:: Problem ::
Write out again, exactly as they appear, the lines from the start of the data below through the line with "The image size is (425, 248)."; no pictures.

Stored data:
++++++++++

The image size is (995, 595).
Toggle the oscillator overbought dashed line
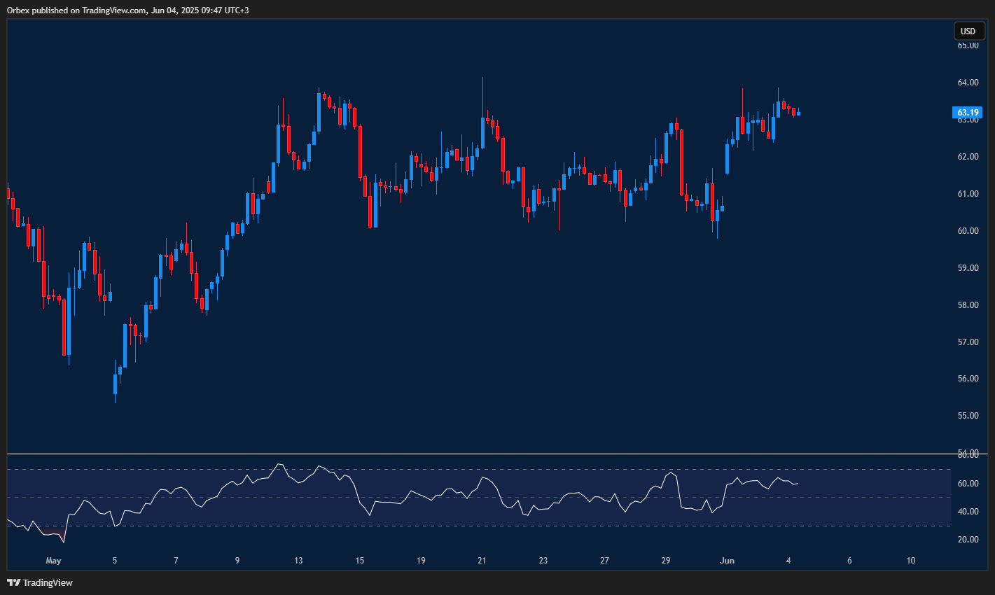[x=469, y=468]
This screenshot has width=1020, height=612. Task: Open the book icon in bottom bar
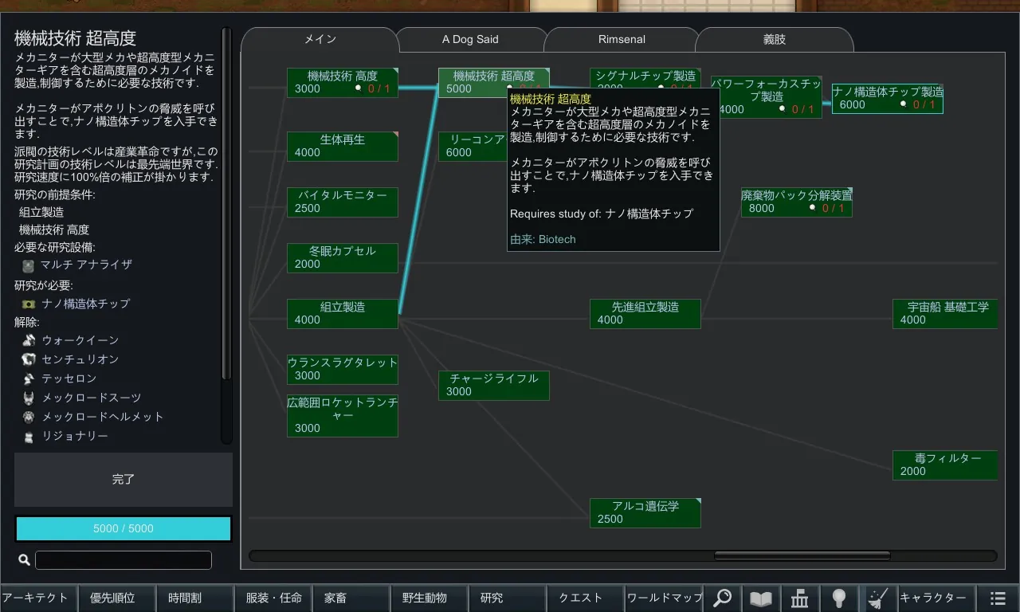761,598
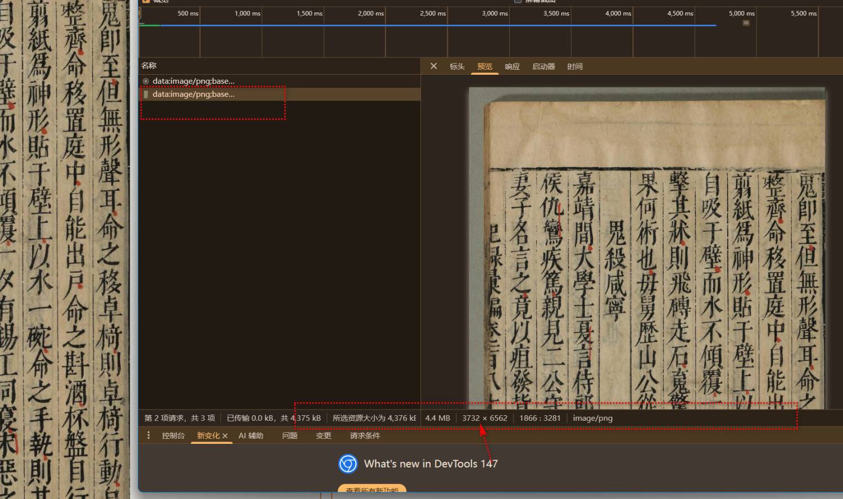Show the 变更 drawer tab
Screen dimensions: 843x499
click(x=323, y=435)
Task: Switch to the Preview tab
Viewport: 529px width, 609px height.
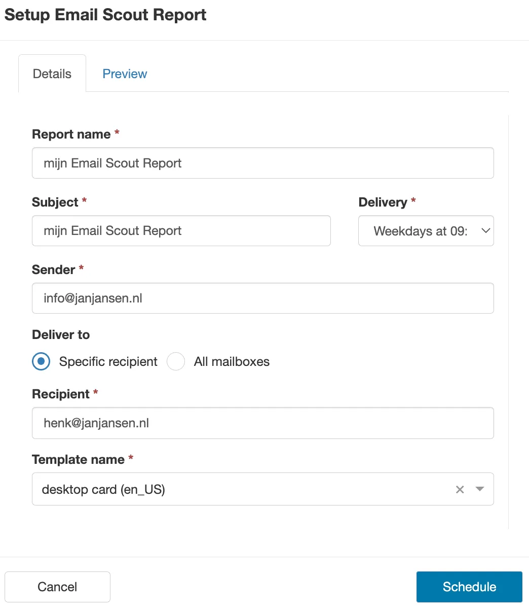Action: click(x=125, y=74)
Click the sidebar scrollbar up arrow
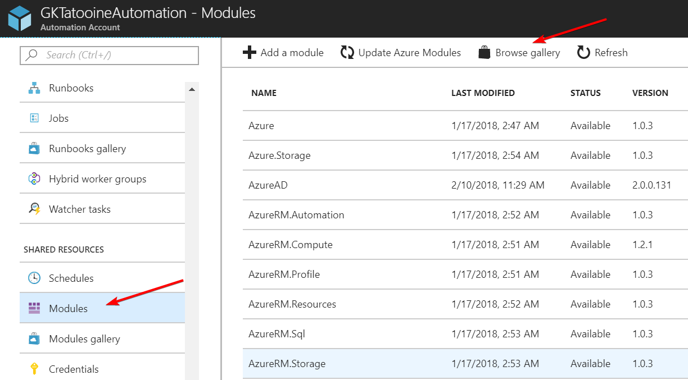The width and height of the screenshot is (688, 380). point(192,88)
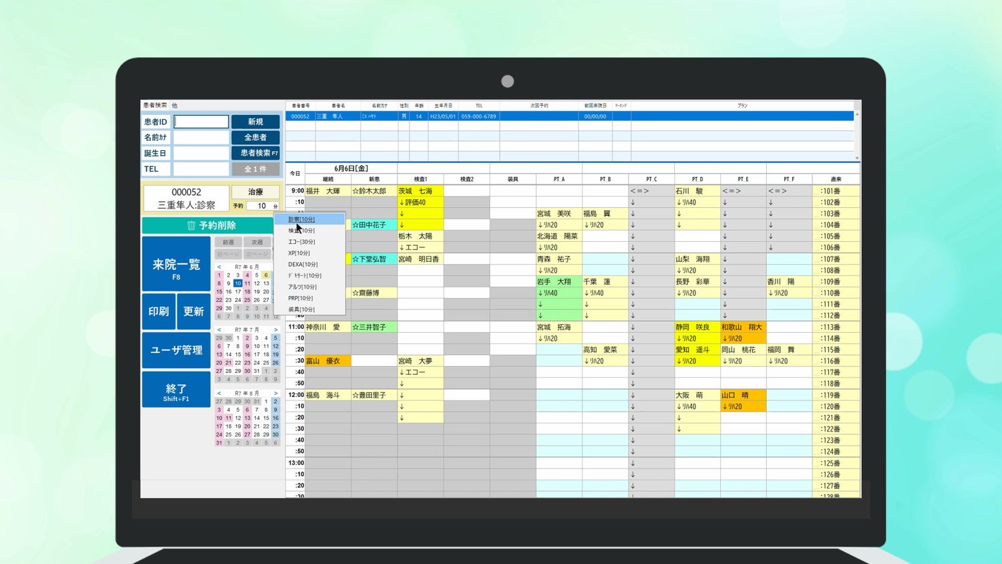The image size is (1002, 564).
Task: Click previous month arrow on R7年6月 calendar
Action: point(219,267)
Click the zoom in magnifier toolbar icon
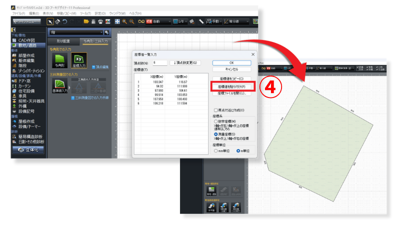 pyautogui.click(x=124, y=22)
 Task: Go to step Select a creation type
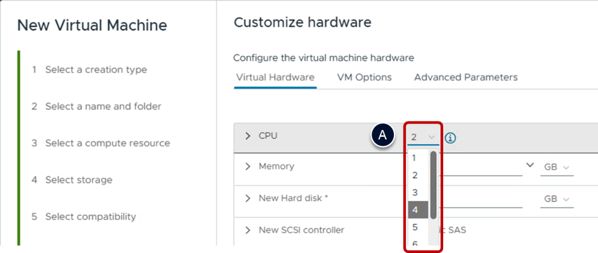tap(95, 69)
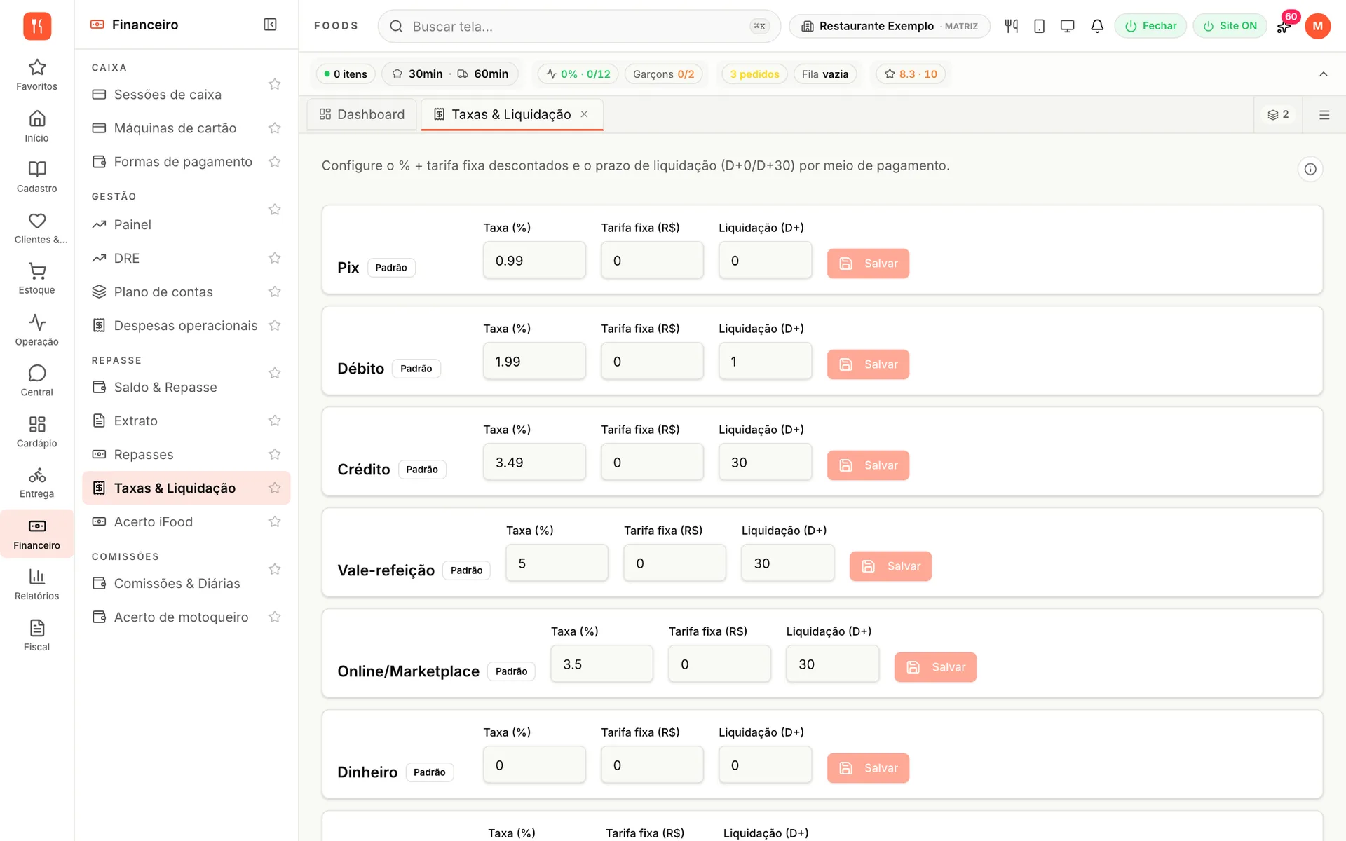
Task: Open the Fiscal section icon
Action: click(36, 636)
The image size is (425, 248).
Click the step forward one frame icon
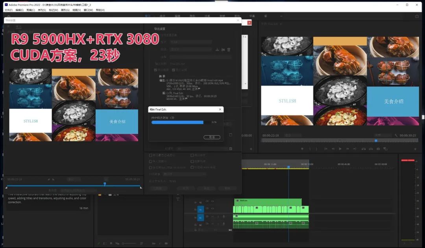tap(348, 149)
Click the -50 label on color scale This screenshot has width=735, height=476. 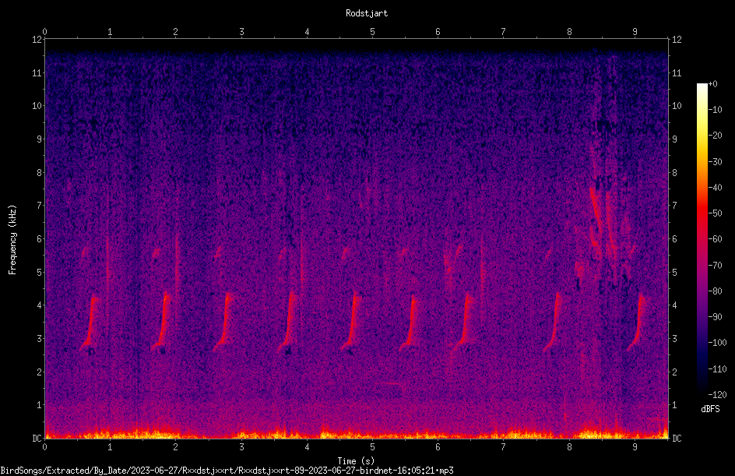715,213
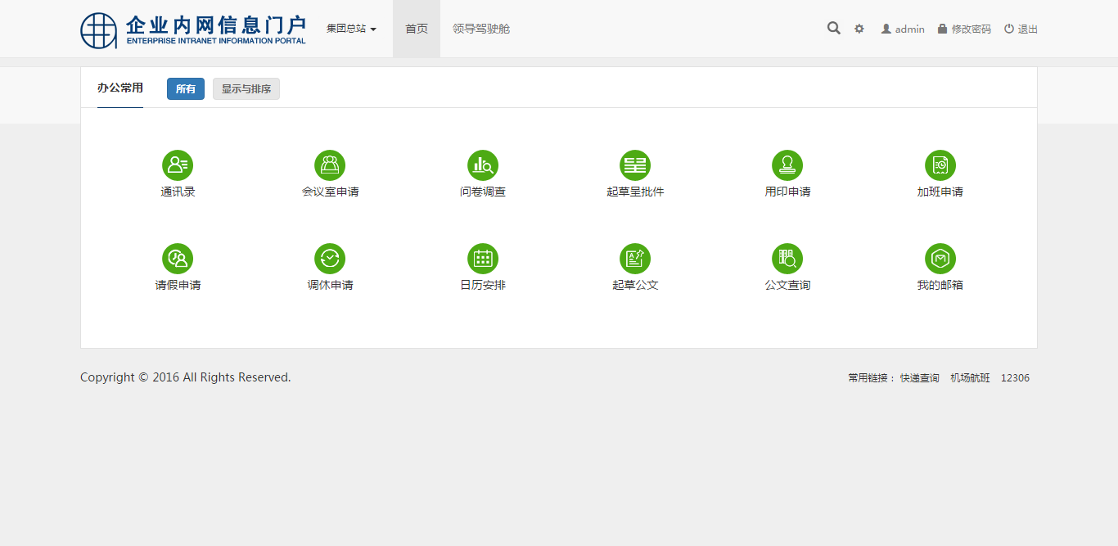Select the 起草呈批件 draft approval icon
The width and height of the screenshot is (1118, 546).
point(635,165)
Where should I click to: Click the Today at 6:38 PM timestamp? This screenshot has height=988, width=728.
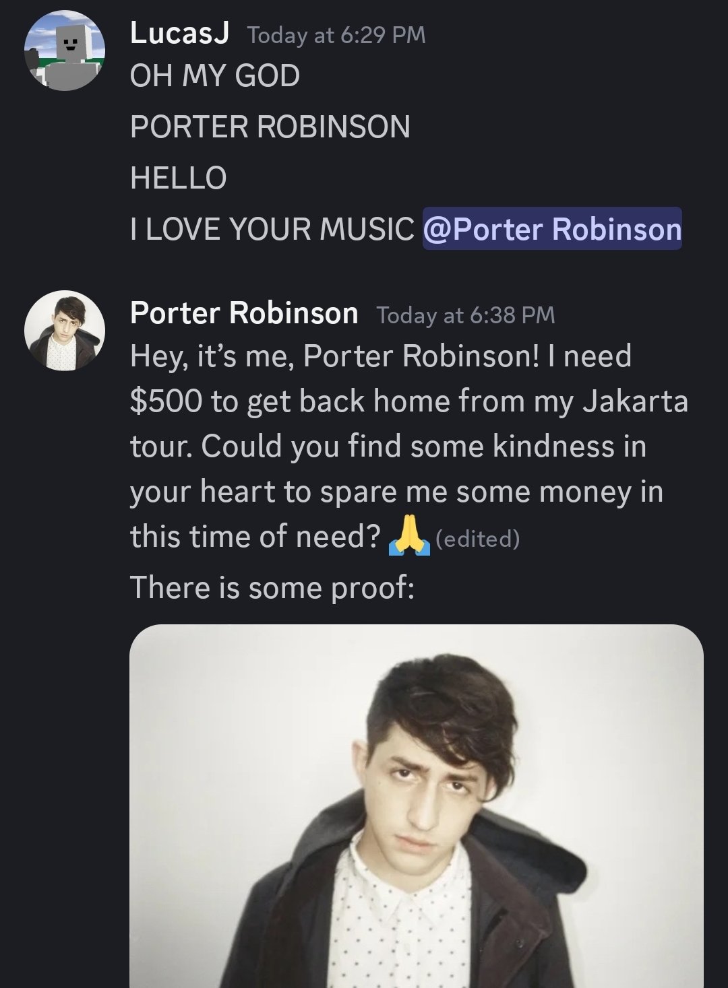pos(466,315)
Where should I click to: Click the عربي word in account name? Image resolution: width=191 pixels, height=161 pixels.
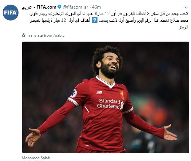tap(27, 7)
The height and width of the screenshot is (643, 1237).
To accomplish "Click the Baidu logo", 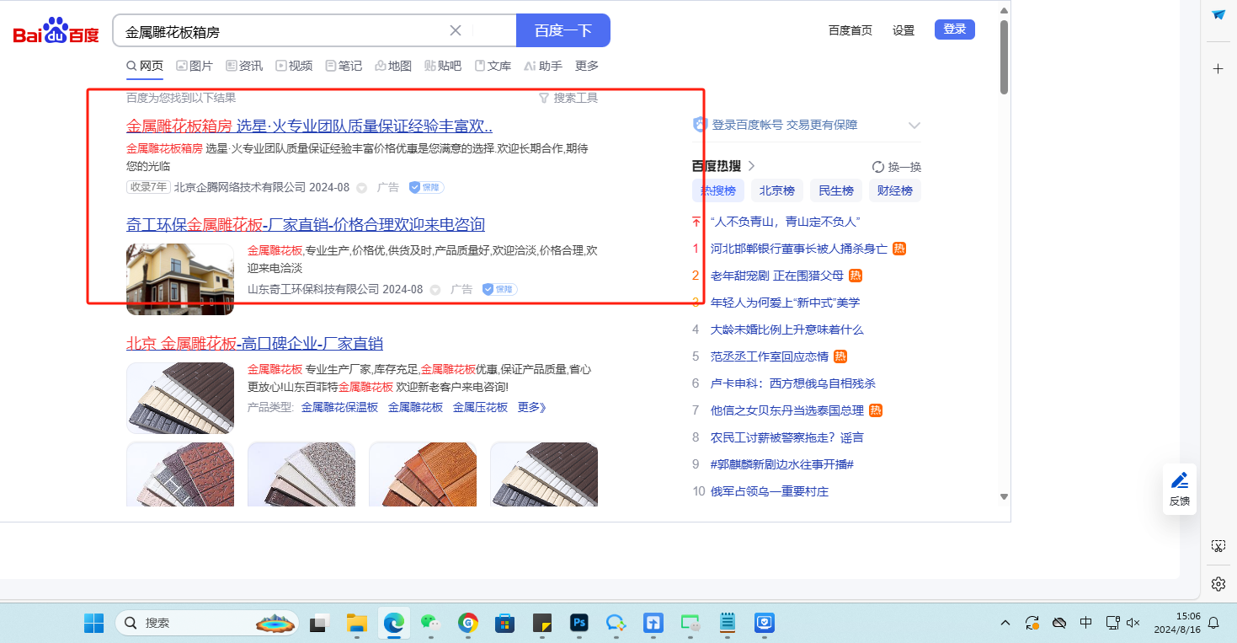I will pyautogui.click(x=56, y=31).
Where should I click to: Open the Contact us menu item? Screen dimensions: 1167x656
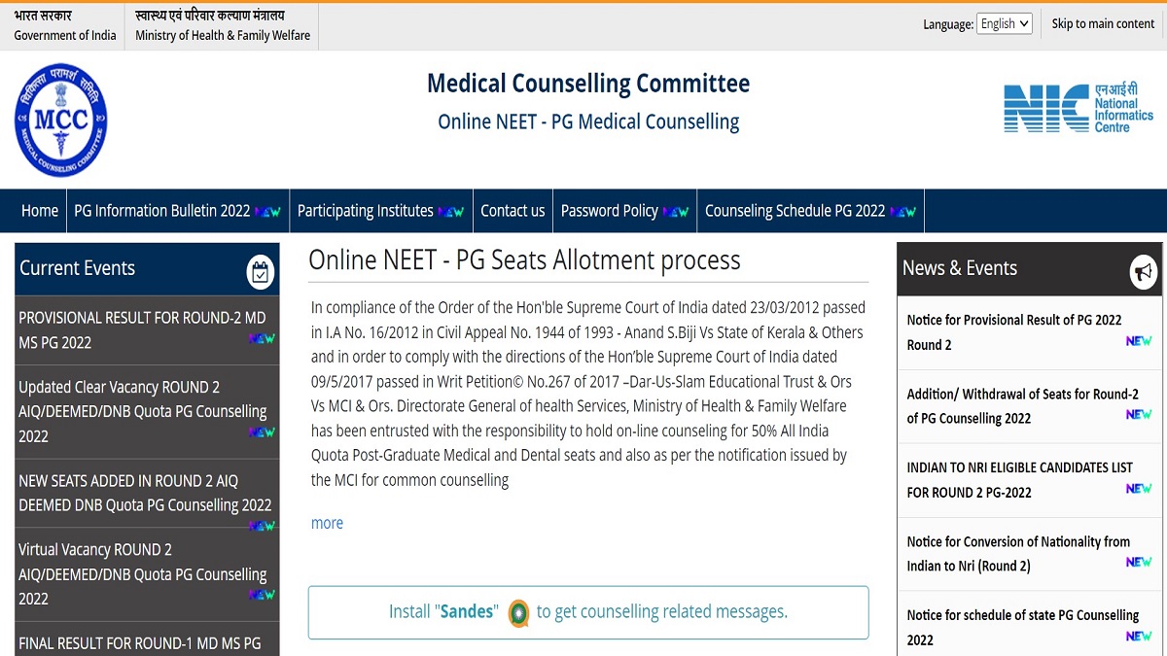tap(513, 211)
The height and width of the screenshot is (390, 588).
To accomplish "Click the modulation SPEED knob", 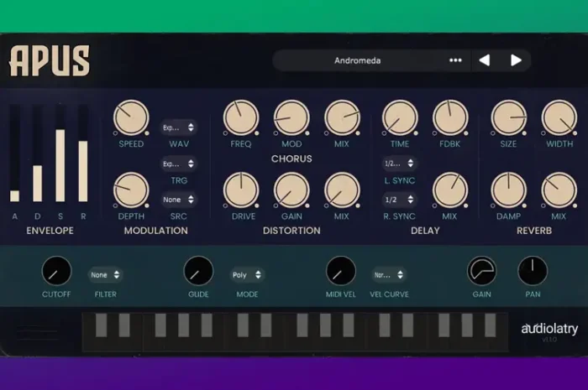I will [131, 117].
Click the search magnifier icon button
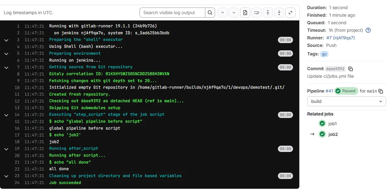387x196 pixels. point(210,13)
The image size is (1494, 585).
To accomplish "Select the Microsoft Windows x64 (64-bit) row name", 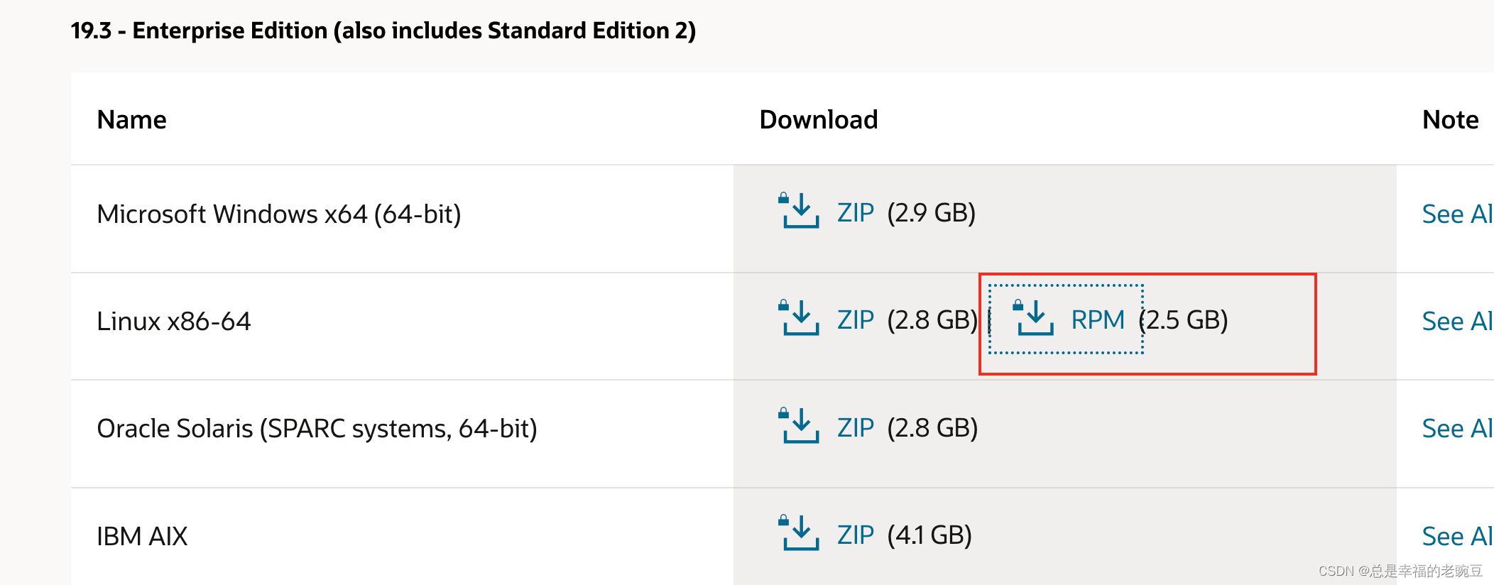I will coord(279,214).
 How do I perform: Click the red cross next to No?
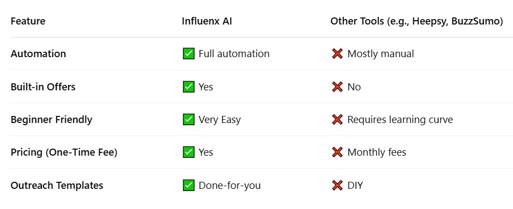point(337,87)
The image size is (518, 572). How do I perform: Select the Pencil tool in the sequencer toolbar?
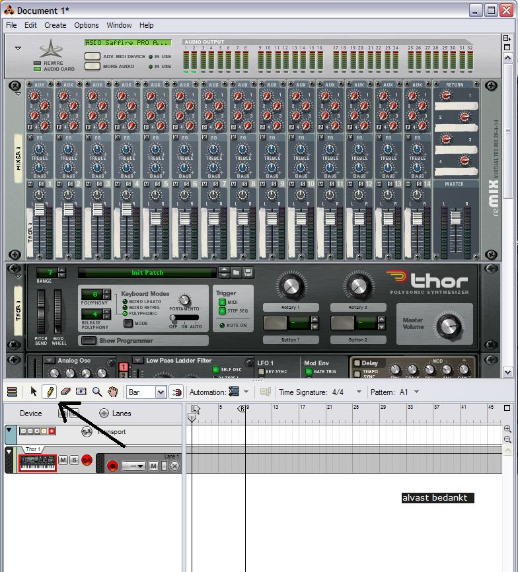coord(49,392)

++++++++++

:: Output for this exercise ::
The image size is (995, 595).
Toggle the oscillator overbought dashed line
[x=469, y=468]
This screenshot has width=1020, height=612. Task: Open the book icon in bottom bar
761,598
Show the 变更 drawer tab
Screen dimensions: 843x499
click(x=323, y=435)
Task: Switch to the Preview tab
Viewport: 529px width, 609px height.
Action: click(x=125, y=74)
Click the sidebar scrollbar up arrow
The width and height of the screenshot is (688, 380). point(192,88)
The image size is (1002, 564).
Task: Click previous month arrow on R7年6月 calendar
Action: point(219,267)
Click the zoom in magnifier toolbar icon
 pyautogui.click(x=124, y=22)
 Task: Go to step Select a creation type
tap(95, 69)
Task: Open the Fiscal section icon
Action: click(36, 636)
The image size is (425, 248).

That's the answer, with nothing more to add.